A costa do estado do Amapá, no extremo norte do Brasil, está na mira da indústria petrolífera internacional. O local congrega ecossistemas variados, como mangues, florestas tropicais e o Grande Sistema de Recifes da Amazônia

O grau de impacto ambiental da exploração de petróleo do bloco 59, na Bacia da Foz do Amazonas, é de nível máximo, de acordo com avaliação do Ibama. As informações foram publicadas pela Folha de S. Paulo nesta quarta (31). O órgão ambiental está reavaliando o pedido de licenciamento da Petrobras, após negativa em maio de 2023.

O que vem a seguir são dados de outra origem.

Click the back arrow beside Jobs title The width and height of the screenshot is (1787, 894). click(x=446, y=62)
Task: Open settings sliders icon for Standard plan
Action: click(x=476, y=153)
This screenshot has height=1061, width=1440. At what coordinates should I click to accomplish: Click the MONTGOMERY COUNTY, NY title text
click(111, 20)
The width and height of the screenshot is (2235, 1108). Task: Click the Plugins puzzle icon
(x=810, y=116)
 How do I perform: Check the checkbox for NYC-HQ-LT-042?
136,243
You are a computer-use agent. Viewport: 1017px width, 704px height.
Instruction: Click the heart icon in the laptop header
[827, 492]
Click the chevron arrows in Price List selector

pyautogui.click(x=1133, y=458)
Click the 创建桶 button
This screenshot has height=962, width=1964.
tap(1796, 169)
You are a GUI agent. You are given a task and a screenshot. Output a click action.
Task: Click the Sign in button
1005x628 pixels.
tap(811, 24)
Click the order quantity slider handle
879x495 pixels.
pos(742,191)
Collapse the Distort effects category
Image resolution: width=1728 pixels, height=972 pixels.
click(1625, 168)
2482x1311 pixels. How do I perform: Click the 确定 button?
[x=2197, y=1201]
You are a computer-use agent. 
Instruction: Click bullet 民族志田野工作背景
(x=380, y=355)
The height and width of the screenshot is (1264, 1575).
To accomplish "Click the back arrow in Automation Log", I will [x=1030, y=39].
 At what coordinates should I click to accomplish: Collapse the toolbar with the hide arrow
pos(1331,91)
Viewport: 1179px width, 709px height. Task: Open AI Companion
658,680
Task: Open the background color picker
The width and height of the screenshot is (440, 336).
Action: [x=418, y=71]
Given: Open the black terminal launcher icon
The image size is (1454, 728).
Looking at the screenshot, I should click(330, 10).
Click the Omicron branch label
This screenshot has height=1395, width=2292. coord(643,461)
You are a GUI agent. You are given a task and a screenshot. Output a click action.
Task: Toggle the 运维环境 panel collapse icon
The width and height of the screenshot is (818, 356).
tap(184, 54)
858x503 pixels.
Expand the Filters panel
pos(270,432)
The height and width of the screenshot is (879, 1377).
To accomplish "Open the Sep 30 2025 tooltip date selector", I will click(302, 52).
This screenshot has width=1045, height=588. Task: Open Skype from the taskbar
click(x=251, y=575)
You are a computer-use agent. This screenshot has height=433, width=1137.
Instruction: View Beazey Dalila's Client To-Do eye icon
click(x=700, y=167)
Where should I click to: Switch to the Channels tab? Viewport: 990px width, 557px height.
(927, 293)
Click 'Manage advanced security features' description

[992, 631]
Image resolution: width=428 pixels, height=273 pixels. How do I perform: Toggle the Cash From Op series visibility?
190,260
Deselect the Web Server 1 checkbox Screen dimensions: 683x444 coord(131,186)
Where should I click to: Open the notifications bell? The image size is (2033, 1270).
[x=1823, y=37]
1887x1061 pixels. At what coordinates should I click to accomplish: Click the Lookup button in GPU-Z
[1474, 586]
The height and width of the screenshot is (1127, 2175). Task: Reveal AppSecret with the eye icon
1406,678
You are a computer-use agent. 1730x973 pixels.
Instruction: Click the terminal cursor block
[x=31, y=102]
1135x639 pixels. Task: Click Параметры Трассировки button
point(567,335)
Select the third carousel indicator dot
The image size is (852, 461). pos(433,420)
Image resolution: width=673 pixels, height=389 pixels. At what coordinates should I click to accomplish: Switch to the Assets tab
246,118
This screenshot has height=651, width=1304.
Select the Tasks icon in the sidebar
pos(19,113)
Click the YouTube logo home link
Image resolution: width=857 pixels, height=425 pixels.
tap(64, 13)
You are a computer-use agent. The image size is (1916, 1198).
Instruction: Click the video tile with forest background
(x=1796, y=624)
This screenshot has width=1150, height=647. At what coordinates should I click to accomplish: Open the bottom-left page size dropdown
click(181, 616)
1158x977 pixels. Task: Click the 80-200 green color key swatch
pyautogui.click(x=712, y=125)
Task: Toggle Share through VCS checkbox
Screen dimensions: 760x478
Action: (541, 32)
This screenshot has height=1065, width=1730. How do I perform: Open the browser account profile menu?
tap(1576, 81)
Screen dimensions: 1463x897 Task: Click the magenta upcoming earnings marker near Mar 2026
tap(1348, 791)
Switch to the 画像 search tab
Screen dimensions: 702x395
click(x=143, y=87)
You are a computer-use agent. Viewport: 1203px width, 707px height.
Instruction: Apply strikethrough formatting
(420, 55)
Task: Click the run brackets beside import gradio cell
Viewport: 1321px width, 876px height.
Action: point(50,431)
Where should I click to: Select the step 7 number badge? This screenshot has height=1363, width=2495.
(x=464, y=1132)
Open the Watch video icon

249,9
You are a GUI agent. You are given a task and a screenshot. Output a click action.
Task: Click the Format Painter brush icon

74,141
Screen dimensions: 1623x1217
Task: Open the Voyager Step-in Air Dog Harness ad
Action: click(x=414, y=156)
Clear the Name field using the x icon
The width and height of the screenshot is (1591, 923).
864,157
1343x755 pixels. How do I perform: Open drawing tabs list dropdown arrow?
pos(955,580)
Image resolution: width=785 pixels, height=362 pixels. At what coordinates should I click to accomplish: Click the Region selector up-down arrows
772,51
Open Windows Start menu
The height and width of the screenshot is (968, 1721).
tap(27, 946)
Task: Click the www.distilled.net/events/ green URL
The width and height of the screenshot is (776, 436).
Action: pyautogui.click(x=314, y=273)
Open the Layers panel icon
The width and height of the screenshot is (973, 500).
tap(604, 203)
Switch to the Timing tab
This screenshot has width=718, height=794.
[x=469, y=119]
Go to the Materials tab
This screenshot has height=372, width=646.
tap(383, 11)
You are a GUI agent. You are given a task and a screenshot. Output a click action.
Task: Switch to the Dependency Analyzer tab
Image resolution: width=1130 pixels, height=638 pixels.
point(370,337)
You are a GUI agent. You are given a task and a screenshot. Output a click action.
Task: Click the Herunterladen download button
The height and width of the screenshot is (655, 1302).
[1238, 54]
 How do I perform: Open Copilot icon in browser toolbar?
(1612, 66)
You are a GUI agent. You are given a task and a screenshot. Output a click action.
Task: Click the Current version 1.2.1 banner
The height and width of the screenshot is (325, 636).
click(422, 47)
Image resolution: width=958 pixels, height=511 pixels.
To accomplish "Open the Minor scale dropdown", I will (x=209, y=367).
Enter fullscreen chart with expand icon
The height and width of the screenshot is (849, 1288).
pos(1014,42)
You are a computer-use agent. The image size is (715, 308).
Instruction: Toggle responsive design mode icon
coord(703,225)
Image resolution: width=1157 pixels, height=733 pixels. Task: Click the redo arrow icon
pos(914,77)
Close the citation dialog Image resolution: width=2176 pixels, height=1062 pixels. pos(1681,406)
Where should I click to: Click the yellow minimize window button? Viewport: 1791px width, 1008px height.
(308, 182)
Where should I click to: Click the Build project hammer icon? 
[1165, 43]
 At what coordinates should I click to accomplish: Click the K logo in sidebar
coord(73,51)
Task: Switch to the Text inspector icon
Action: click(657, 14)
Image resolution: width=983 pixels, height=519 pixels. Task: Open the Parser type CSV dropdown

O cálculo feito pela autarquia objetiva definir o valor a ser pago como compensação ambiental em empreendimentos de grande porte. Os indicadores considerados são: biodiversidade, magnitude dos impactos, persistências dos impactos e comprometimento de área prioritária, denominada cone amazônico recortado.

A escala varia de 0 a 0,5%, conforme a legislação vigente, e atingiu o índice de 0,5% – grau máximo – em todos os níveis. Apesar da publicação dos dados neste momento, os pareceres foram elaborados pelo Ibama em abril de 2022, aproximadamente um ano antes da licença ser negada.

O corpo técnico da autarquia também registrou 18 impactos negativos, dos quais 4 com alta magnitude. Entre eles a alteração de comportamento de mamíferos aquáticos e tartarugas. Ainda assim, a Petrobras recorreu da decisão e, tanto a pressão do setor, quanto o apoio do governo federal, seguem em alta para que o petróleo avance na Amazônia.

Para Marcelo Laterman, porta-voz da frente de oceanos, o valor máximo dos índices de impacto avaliados devem orientar, para além de um alto valor de compensação para a empresa, a inviabilidade socioambiental do empreendimento.

“Além dos potenciais impactos conhecidos, a área técnica do Ibama aponta elevados riscos de comprometimento de área prioritária cuja importância seria ‘insuficientemente conhecida’. A exploração de petróleo na região fere, portanto, o princípio da precaução, que prevê a não intervenção no meio ambiente caso haja incerteza sobre os impactos das ações humanas, especialmente em casos em que nem a ciência pode oferecer respostas conclusivas sobre as consequências dessas atividades”, afirma.    

Segundo o porta-voz, outro indicador que coloca em xeque a exploração na região é o de temporalidade, que também foi avaliado com grau máximo de impacto.

“Quando se assume o risco de impactos caracterizados como ‘negativos e irreversíveis’, eles devem ser evitados – e não compensados uma vez que a compensação financeira não é capaz de endereçá-los”, ressalta Laterman. 

Nos últimos meses, o Greenpeace Brasil tem articulado uma campanha para pressionar o governo federal a cumprir o compromisso de proteger a Amazônia, a declarando uma zona livre de petróleo.

O presidente Lula tem colocado o Brasil como liderança climática e amazônica, mas esse protagonismo está ameaçado pela aposta na expansão do petróleo em áreas sensíveis, como a bacia da Foz do Amazonas. A contradição do governo federal ficou ainda mais exposta para o mundo na COP28, quando foi anunciada a entrada do país na Opep+.

Direitos indígenas

Na região da Bacia da Foz do Amazonas estão localizadas as Terras Indígenas dos povos Karipuna, Palikur-Aruk Wayne, Galibi Marworno e Galibi Kaliña, localizados no município de Oiapoque, no Amapá, elevando ainda mais a sensibilidade socioambiental da região.

Em outubro do ano passado, o Ibama pediu à Funai um parecer sobre a exploração do bloco 59. A Fundação Nacional dos Povos Indígenas, por sua vez, recomendou a realização de prévia avaliação ambiental da bacia que contemple consulta às comunidades indígenas da região.

A consulta prévia, livre e informada, é um direito desses povos garantido pela Convenção 169 da Organização Internacional do Trabalho. Os povos do Oiapoque têm um protocolo de consulta específico para grandes empreendimentos, que pode ser consultado aqui.

“O empreendimento apresenta potenciais impactos diretos e indiretos sobre territórios indígenas, quilombolas e comunidades tradicionais. A Convenção estabelece que esses povos têm o direito de serem consultados, de acordo com seus próprios protocolos, sobre toda e qualquer decisão administrativa que afete seus direitos, modos de vida e territórios”, reitera o porta-voz do Greenpeace.